**WHAT THIS TASK INVOLVES:**
Quote exactly the lines running from the line with "Tap the surprised face reaction emoji" to the end of the entries, including both, and nothing else.

Stored data entries:
= = = = =
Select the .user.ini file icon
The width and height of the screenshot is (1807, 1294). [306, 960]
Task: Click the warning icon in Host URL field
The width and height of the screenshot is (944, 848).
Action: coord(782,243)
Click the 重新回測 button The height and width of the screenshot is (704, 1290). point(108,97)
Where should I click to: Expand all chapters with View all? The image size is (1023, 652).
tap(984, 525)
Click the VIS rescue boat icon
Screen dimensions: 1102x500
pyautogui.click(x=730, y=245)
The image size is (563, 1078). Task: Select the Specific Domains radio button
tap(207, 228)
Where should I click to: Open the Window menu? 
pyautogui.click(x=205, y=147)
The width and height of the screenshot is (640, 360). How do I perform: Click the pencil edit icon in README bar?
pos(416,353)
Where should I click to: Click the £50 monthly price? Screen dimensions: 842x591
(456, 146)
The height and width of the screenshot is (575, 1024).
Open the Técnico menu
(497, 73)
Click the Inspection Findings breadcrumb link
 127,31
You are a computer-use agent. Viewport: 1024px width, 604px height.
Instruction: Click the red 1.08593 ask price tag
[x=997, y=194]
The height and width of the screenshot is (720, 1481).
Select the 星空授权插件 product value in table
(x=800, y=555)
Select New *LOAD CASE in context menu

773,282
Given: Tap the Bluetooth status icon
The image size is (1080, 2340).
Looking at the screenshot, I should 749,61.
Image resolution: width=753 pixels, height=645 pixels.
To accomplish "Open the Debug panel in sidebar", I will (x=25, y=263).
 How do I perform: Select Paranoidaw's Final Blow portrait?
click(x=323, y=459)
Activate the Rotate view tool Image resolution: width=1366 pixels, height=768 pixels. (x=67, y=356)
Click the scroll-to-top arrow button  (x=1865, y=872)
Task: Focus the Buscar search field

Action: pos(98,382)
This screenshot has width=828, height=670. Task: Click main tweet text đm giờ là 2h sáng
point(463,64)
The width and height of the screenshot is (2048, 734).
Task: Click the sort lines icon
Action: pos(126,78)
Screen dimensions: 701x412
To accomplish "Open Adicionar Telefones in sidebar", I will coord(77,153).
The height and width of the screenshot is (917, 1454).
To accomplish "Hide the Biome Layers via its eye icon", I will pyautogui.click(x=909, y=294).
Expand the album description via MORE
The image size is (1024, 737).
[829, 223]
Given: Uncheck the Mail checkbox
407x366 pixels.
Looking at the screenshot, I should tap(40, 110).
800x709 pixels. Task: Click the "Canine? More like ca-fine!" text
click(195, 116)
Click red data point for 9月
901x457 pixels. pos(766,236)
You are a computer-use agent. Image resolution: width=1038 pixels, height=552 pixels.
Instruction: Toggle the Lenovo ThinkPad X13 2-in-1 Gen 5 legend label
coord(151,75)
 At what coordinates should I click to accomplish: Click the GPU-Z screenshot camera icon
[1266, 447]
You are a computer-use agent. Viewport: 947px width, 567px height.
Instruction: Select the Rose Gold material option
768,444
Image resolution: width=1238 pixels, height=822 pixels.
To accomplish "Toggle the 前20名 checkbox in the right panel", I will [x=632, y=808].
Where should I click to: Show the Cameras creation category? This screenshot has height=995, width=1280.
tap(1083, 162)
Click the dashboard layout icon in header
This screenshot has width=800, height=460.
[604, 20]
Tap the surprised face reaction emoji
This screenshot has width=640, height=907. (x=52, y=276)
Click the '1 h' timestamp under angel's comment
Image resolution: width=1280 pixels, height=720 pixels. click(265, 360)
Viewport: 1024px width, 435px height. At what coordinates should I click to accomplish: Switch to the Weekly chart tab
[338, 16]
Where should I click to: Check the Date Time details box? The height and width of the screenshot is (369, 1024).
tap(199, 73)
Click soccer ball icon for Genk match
= = = = =
**TASK SOLUTION:**
Tap the surprised face reaction emoji
This screenshot has width=640, height=907. (x=52, y=276)
Click the '1 h' timestamp under angel's comment
Image resolution: width=1280 pixels, height=720 pixels. click(265, 360)
Viewport: 1024px width, 435px height. At what coordinates should I click to accomplish: Switch to the Weekly chart tab
[338, 16]
Where should I click to: Check the Date Time details box? The height and width of the screenshot is (369, 1024).
tap(199, 73)
Click soccer ball icon for Genk match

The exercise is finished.